Below are the remarks delivered by Sutter County Board of Supervisors Chair Mt Conant:
“On behalf of the entire Board of Supervisors of the County of Sutter, I extend a big thank you to the Yuba City Council and the Yuba City staff who have done a remarkable job of managing this construction project for the benefit of the two cities, Marysville and Yuba City, and two counties, Yuba and Sutter.
“This has been no small undertaking, as anyone who has witnessed the rise of this bridge can attest. Working around, over, and on a river or flood control levee complicates any construction project due to the need to acquire multiple permits from multiple state and federal agencies.
“Clearly, MCM Construction Company of North Highlands and their various subcontractors are to be commended for the rapid pace at which this project is being completed.
“The cooperation between the construction company and the city of Yuba City in keeping the public informed about closures of roads, and even sometimes the river below the bridge, on Social Media and through traditional media has been of tremendous value to the public.
“This bridge is a vital component of this region’s economy. It plays a necessary role in moving goods from one place to another and providing customers with access to businesses.
“Every day of the work week, an estimated 11,500 workers cross from one side of the Feather River into the other city or county for work. This new four-lane bridge will also add more capacity to the escape routes available to this community in times of emergency.
“Now for a bit of history. Sutter County built the first public bridge across the Feather River between Yuba City and Marysville in 1861.
“At that time in California, all bridges were private toll bridges. The cost of transporting crops and other good across the toll bridge located just a few yards downstream of our current location had an impact on local trade that riled the residents of the two cities. There was quite an agitation in the community and the local press for a free bridge.
“So Sutter County erected the “Sutter County Free Bridge.” But not without a court fight.
“The owner of the existing toll bridge sued Sutter County, claiming that the local government lacked the authority to construct roads and bridges at public expense. But Sutter County won that case, an important case in the early development of our state. And when this first public bridge across the Feather River at nearly this same spot was completed, Oroville and other communities throughout this region were demanding their local governments begin doing the same.
“While it was called the Sutter County Free Bridge, there was a toll placed on its use for several months so that Sutter County could recoup the cost of construction.
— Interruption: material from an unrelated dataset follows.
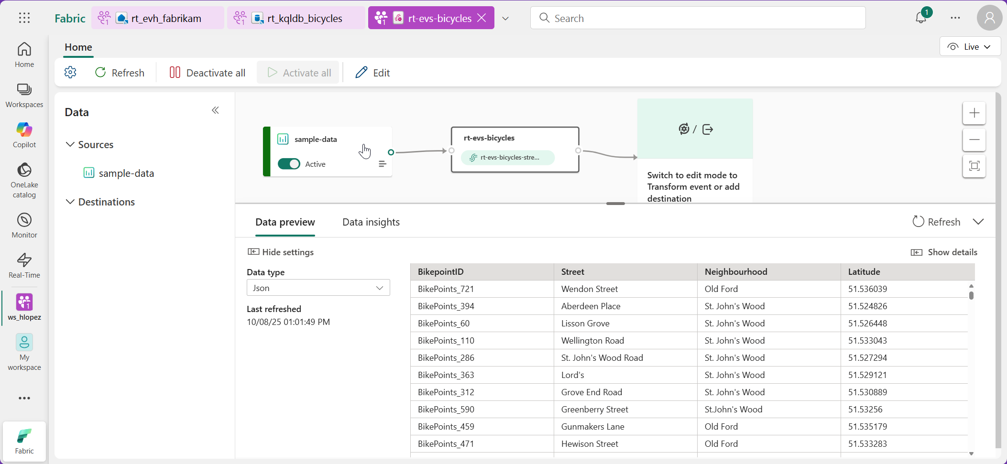
Task: Open OneLake catalog in sidebar
Action: pyautogui.click(x=24, y=180)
Ultimately, the toll disappeared and the free bridge the public wanted it got, but the toll had lasted long enough for the editor of the Appeal newspaper to comment we should have called it “The Almost Free Bridge.”
“One other point to make. Just a few months after it was completed, The Sutter County Free Bridge withstood the worst flooding in the written history of California—the Super Flood of 1861-62 that turned the Sacramento Valley into an inland sea. While bridges fell on rivers all around in that flood, the Sutter County Free Bridge survived and served the people of this community as a free public bridge for decades.”